О своём муже Елизавета Павловна не обронила ни слова. А я расспрашивать о «дяде Юре» не стал: решил, что пообщаюсь с ним в субботу. Зато Каховская, будто невзначай, сообщила, что вчера в третьей городской больнице скончалась «та самая» Фаина Руслановна — «умерла на операционном столе».
— Ведь я ей нагадала, что не нужно ложиться под скальпель Рыбина, — заявила Елизавета Павловна. — Прямым текстом об этом сказала. Половина города знает о моих словах — не дадут соврать. Не послушалась меня, дура. И вот результат. Так что она сама виновата. А могла бы ещё жить и жить.
С воскресенья двенадцатого августа Вовчик являлся к нам домой ежедневно. Причём, в одно и то же время: едва я завершал зарядку и утренние процедуры.

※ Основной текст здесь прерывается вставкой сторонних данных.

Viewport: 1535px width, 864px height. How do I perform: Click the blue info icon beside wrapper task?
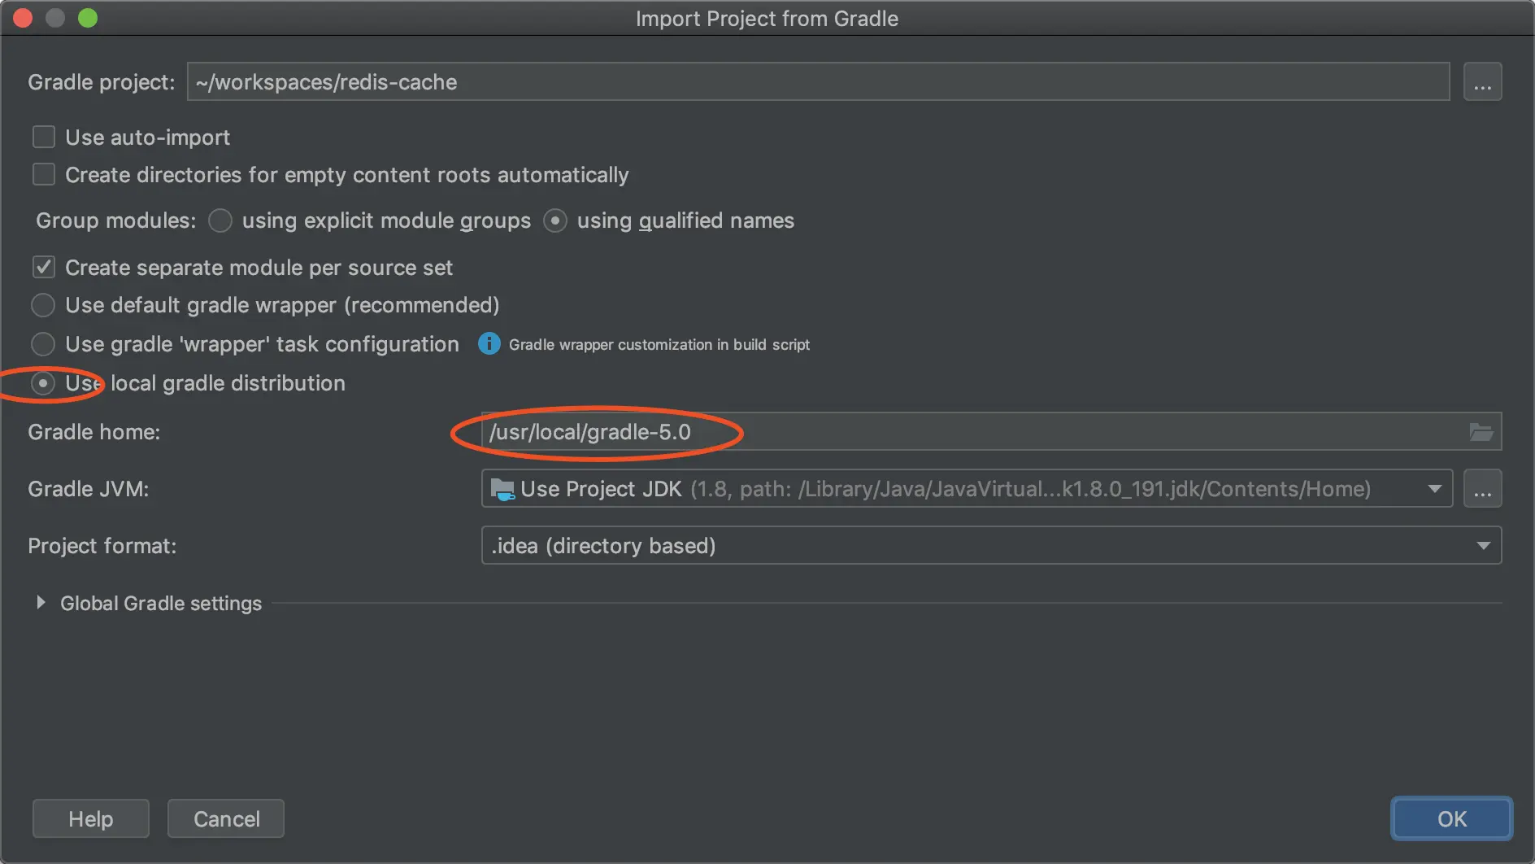(x=489, y=344)
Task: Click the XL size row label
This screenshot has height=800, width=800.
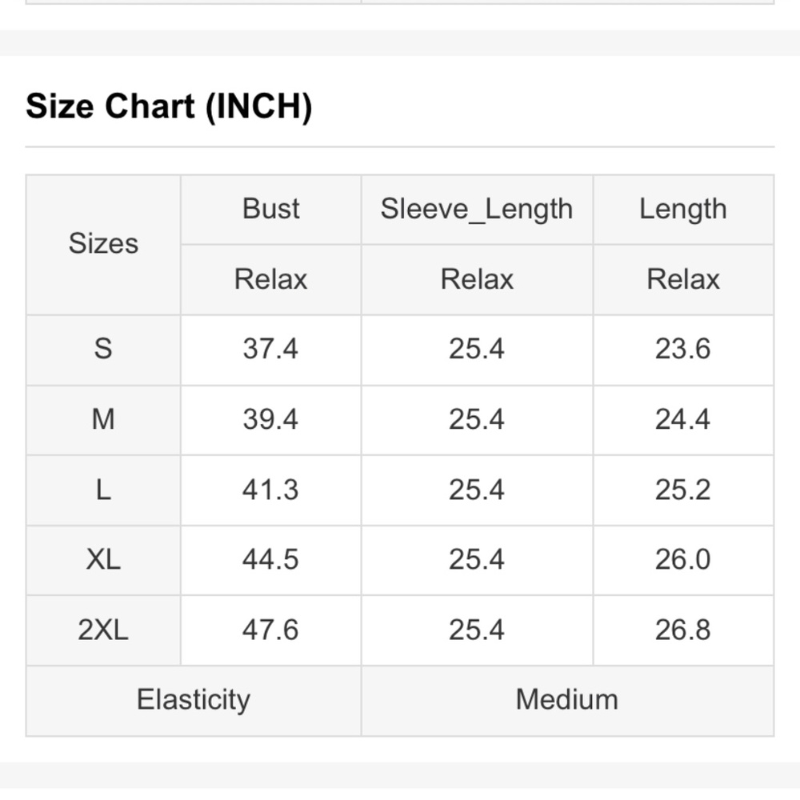Action: click(103, 559)
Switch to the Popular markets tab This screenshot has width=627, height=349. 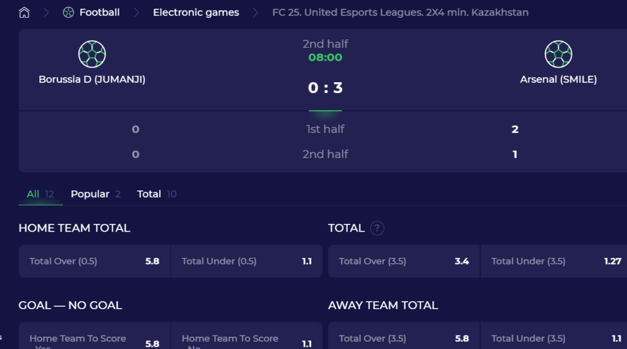[x=96, y=194]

Пока я занимался делами (готовил обед и ужин или делал мелкий ремонт по дому) он либо рвался мне помогать, либо рылся на полках с книгами и играл Мишиными игрушками — в зависимости от его сиюминутного настроения. Но мне рыжий не мешал (не ныл, что пришёл слушать истории об Алисе Селезнёвой, а вместо этого мается от безделья). Я читал ему книги, когда завершал прочие дела. А Надю теперь ежедневно встречала не одна, а две детские рожицы — и обе ей радостно улыбались.
В пятницу я предупредил Вовчика, что пойду к Каховским. Рыжий расстроился. Но Надя ему сказала, что будет рада видеть его у нас дома — объявила, что он сможет дождаться моего возвращения в её компании. «Покажу тебе, как я шью тенниски», — пообещала она (рыжий снабдил её двумя стопроцентно предоплаченными заказами на выходные). Я заметил: Надежда Сергеевна не могла нарадоваться тем фактом, что у её сына (у меня) появился друг. Надя теперь этого «друга» «холила и лелеяла». Согласна была даже развлекать моего конопатого приятеля даже в моё отсутствие — лишь бы только тот не «потерялся» так же внезапно, как и появился.